READ MORE: Low-Dose Immunotherapy Boosts Survival in Head and Neck Cancer

Patients in the study received 30 to 33 treatments with intensity-modulated radiation therapy (IMRT) for six to six and a half weeks as well as intravenous treatment with Opdivo two weeks prior to beginning radiation, every two weeks for five cycles during radiation, then every four weeks for a total of 52 weeks of treatment, researchers noted.

Opdivo, according to the National Cancer Institute, is a form of immunotherapy that prevents cancer cells from suppressing the function of the immune system, thereby allowing the patient’s body to attack and kill cancer cells.

The Food and Drug Administration approved Opdivo for the treatment of patients with recurrent or metastatic squamous cell carcinoma of the head and neck with disease progression on or after platinum-based therapy in 2016.

“To our knowledge, this nonrandomized controlled trial is the first prospective clinical trial of IMRT-based reirradiation therapy in combination with concurrent and maintenance [Opdivo] in patients with locoregionally recurrent HNSCC,” researchers wrote in JAMA Oncology. “These results suggested a potential improvement in PFS at one year compared with the best available historical control [data] with IMRT alone.”

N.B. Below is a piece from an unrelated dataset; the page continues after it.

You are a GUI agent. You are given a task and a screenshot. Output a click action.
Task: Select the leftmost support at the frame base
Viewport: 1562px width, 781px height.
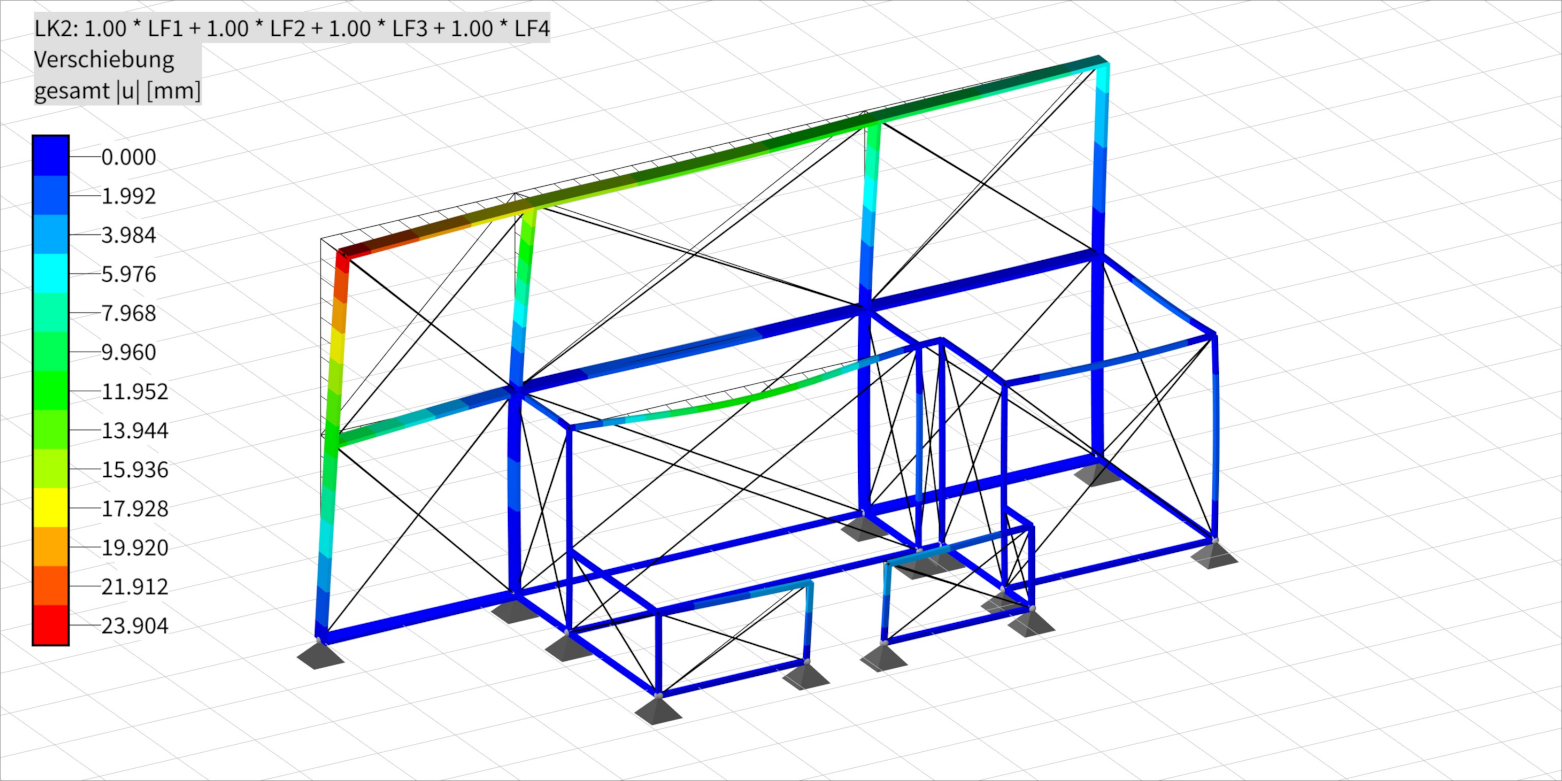point(320,654)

Researchers reported that 100% of patients experienced at least one side effects of any grade, with the most common, fatigue, being reported among 42, or 82.4%, of patients.

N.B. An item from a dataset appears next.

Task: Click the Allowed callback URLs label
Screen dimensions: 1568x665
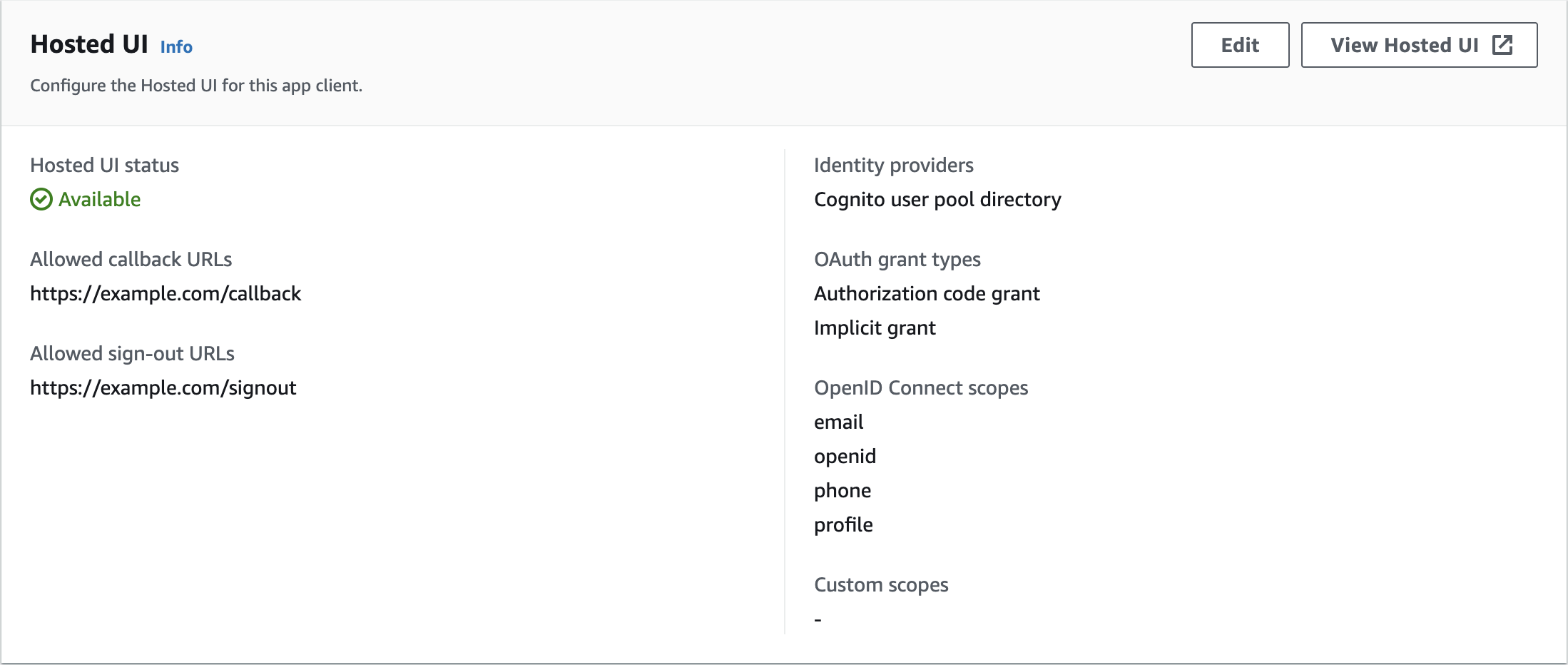Action: point(131,259)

Grade 3 (severe) or higher side effects were experienced by 28 (54.9%) of patients, with the most common being a low lymphocyte (a type of white blood cell) count (six patients), anorexia (four patients) and difficulty swallowing (four patients). The most common treatment-related grade 3 or higher side effects included two patients with a decreased lymphocyte count and one patient each with diarrhea, colitis, infective myositis (muscle infection), nausea, mucositis (inflammation of the lining of the digestive system) and myasthenia gravis (a neuromuscular disease that causes muscle weakness).